[Stored data entries]
══════════

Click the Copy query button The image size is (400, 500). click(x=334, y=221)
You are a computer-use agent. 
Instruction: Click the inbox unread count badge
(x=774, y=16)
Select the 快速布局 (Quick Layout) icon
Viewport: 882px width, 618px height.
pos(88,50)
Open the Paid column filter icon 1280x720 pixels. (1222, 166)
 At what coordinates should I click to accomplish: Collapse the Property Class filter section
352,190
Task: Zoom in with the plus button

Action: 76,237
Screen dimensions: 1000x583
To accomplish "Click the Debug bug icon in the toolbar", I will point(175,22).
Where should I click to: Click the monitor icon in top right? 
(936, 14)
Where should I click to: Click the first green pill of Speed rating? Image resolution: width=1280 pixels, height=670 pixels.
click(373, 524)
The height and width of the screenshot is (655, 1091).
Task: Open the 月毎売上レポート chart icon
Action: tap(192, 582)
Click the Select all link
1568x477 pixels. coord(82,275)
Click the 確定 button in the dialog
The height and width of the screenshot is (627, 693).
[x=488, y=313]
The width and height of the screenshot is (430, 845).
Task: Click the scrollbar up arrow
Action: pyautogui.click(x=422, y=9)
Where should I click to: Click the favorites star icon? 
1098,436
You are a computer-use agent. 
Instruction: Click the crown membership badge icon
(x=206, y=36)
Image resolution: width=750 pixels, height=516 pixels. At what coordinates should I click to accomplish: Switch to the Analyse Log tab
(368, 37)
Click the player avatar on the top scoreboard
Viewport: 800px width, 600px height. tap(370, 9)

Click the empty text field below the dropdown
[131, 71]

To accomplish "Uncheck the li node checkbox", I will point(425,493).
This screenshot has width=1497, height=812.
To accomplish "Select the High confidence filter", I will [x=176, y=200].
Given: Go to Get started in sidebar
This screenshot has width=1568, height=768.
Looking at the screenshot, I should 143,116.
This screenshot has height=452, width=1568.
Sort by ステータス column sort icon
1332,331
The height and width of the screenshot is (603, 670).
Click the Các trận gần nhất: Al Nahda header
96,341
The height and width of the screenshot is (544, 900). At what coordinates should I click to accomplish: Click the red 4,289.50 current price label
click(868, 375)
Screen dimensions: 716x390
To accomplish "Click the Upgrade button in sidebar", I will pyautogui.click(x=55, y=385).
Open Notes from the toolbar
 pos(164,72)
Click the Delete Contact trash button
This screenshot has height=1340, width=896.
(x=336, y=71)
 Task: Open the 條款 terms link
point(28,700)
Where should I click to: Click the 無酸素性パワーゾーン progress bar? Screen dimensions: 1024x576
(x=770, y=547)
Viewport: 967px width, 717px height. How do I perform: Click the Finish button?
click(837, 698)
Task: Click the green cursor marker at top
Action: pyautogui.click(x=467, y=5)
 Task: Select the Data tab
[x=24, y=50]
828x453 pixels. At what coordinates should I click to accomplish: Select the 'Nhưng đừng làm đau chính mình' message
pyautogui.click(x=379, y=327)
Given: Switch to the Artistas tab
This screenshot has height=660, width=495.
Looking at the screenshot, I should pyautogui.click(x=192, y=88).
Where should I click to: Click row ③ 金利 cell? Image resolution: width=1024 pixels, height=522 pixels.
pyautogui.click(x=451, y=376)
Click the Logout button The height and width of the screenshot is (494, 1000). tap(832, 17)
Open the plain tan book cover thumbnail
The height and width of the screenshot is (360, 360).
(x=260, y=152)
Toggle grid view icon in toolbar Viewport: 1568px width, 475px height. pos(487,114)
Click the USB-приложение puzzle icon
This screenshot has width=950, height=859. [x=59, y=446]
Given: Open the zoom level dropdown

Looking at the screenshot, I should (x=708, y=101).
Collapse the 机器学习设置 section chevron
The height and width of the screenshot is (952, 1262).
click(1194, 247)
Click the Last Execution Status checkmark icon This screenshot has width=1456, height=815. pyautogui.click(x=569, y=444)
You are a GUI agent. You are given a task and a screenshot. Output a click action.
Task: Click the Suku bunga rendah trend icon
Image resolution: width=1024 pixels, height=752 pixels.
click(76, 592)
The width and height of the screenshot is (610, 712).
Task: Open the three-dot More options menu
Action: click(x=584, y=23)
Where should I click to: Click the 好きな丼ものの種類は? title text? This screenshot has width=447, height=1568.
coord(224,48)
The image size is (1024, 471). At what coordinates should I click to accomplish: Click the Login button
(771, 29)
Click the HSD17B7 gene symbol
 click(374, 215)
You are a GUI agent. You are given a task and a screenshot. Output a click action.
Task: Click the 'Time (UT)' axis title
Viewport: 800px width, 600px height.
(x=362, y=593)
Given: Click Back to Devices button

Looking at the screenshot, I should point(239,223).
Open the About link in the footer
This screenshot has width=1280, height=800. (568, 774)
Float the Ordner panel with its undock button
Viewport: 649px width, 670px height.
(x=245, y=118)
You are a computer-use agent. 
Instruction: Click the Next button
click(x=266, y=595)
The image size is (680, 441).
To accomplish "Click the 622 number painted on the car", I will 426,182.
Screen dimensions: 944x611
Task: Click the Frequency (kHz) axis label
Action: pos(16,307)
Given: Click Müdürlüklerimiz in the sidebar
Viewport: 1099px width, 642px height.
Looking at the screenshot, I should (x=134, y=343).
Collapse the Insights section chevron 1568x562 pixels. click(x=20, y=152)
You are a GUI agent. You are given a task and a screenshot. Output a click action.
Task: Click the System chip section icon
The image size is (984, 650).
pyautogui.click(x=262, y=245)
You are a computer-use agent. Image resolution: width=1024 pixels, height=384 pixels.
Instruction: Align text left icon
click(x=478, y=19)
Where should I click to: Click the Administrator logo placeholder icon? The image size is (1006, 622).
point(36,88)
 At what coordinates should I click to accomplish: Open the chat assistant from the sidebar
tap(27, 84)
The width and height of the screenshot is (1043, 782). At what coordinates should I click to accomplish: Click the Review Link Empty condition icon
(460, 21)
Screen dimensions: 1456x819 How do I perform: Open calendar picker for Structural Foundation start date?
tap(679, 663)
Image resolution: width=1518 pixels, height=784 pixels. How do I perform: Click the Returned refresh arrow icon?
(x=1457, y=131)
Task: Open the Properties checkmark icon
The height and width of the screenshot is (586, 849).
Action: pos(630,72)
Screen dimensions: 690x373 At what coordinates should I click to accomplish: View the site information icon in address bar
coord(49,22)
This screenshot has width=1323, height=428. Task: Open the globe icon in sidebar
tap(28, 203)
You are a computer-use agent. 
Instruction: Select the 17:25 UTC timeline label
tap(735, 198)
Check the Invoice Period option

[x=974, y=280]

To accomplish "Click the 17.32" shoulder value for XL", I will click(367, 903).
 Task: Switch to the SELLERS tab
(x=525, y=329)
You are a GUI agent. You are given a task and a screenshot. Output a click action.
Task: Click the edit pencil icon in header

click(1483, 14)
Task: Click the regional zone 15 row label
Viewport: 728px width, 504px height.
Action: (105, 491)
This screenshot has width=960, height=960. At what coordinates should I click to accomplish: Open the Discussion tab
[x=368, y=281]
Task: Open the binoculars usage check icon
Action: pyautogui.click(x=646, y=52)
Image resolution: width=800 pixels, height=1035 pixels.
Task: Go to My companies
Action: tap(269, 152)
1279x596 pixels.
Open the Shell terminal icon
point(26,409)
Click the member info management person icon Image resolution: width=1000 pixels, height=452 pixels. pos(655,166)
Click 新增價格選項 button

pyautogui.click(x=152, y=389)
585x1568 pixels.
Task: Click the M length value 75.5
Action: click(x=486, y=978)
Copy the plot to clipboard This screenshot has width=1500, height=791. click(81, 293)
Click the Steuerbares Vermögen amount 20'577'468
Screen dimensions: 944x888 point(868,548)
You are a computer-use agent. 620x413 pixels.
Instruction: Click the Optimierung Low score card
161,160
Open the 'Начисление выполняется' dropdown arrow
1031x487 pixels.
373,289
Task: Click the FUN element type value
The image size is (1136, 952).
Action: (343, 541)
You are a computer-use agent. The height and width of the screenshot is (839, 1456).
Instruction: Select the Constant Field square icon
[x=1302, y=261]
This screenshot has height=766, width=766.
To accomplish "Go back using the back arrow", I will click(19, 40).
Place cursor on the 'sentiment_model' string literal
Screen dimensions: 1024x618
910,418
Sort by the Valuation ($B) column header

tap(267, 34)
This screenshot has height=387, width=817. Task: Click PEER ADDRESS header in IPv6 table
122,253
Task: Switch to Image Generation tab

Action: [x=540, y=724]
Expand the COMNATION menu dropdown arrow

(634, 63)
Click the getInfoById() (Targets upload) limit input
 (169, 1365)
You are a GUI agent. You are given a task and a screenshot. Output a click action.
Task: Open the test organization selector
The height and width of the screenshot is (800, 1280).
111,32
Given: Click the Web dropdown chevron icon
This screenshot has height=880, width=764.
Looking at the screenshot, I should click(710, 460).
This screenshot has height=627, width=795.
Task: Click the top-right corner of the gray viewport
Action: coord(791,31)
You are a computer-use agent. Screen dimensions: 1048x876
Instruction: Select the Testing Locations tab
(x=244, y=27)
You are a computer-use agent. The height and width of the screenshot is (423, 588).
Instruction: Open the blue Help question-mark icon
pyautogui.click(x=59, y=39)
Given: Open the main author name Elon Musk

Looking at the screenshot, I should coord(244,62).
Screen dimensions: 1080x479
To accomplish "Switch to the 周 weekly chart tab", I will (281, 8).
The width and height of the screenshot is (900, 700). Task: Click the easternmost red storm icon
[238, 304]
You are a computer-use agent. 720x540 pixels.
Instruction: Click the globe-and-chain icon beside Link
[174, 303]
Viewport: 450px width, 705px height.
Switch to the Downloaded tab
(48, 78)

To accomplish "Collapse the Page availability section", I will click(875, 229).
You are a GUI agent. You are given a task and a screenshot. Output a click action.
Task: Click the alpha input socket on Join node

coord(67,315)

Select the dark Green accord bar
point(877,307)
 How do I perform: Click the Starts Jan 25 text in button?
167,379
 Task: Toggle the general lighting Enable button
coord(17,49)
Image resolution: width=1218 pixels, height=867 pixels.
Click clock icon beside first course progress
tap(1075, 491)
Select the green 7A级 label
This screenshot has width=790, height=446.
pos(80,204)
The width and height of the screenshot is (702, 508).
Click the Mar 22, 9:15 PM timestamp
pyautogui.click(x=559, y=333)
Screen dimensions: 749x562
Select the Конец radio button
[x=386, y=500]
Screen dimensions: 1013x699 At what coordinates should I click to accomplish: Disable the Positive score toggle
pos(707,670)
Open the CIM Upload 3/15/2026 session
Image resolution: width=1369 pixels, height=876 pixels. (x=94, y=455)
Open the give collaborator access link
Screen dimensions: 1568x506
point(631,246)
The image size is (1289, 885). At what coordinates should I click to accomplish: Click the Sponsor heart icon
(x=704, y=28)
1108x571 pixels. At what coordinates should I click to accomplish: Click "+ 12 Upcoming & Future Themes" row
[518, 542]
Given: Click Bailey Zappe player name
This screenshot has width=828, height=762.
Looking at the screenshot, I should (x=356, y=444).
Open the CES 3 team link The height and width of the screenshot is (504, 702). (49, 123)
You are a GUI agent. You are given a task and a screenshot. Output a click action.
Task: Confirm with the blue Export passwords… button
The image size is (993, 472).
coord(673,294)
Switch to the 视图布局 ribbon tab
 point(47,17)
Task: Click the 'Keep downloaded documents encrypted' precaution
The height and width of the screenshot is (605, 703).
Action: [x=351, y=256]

══════════

=== WORK TASK ===
Proceeding from the line containing "Image resolution: width=1518" through the line containing "Copy the plot", transcribe the lines above exactly, both end lines included.

=== RESPONSE BELOW ===
Image resolution: width=1518 pixels, height=784 pixels. How do I perform: Click the Returned refresh arrow icon?
(x=1457, y=131)
Task: Open the Properties checkmark icon
The height and width of the screenshot is (586, 849).
Action: pos(630,72)
Screen dimensions: 690x373 At what coordinates should I click to accomplish: View the site information icon in address bar
coord(49,22)
This screenshot has width=1323, height=428. Task: Open the globe icon in sidebar
tap(28, 203)
You are a computer-use agent. 
Instruction: Select the 17:25 UTC timeline label
tap(735, 198)
Check the Invoice Period option

[x=974, y=280]

To accomplish "Click the 17.32" shoulder value for XL", I will click(367, 903).
 Task: Switch to the SELLERS tab
(x=525, y=329)
You are a GUI agent. You are given a task and a screenshot. Output a click action.
Task: Click the edit pencil icon in header

click(1483, 14)
Task: Click the regional zone 15 row label
Viewport: 728px width, 504px height.
Action: (105, 491)
This screenshot has width=960, height=960. At what coordinates should I click to accomplish: Open the Discussion tab
[x=368, y=281]
Task: Open the binoculars usage check icon
Action: pyautogui.click(x=646, y=52)
Image resolution: width=800 pixels, height=1035 pixels.
Task: Go to My companies
Action: tap(269, 152)
1279x596 pixels.
Open the Shell terminal icon
point(26,409)
Click the member info management person icon Image resolution: width=1000 pixels, height=452 pixels. pos(655,166)
Click 新增價格選項 button

pyautogui.click(x=152, y=389)
585x1568 pixels.
Task: Click the M length value 75.5
Action: click(x=486, y=978)
Copy the plot to clipboard This screenshot has width=1500, height=791. click(81, 293)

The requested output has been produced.